=== WHAT YOU ARE ASKED TO DO ===
Count the lines below that contain the string "pixels" and give only the number. Case counts.

◇ ◇ ◇ ◇ ◇ ◇ ◇

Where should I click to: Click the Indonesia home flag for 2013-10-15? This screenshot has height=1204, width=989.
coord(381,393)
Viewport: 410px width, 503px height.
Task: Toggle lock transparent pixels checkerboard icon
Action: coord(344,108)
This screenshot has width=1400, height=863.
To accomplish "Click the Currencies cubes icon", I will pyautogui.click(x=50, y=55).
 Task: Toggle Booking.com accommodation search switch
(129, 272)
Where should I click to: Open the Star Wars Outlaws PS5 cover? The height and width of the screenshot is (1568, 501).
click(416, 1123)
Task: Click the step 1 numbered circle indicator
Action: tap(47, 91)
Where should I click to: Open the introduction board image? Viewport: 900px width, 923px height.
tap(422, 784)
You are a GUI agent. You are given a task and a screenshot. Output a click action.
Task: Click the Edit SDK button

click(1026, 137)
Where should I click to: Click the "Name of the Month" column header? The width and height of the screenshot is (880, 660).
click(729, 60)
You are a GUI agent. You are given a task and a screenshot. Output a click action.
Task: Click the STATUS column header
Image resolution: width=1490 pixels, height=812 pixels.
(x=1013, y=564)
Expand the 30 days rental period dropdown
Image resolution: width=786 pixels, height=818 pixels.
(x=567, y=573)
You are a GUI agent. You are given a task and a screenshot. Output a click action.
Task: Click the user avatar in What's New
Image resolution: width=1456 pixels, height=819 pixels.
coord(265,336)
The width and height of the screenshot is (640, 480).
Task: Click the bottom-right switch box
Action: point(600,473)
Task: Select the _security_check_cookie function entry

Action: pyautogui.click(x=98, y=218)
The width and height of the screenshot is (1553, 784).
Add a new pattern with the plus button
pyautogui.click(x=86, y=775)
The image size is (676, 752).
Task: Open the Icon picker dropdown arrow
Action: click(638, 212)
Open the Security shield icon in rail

◇ ◇ ◇ ◇ ◇ ◇ ◇

=== FULL OUTPUT ===
4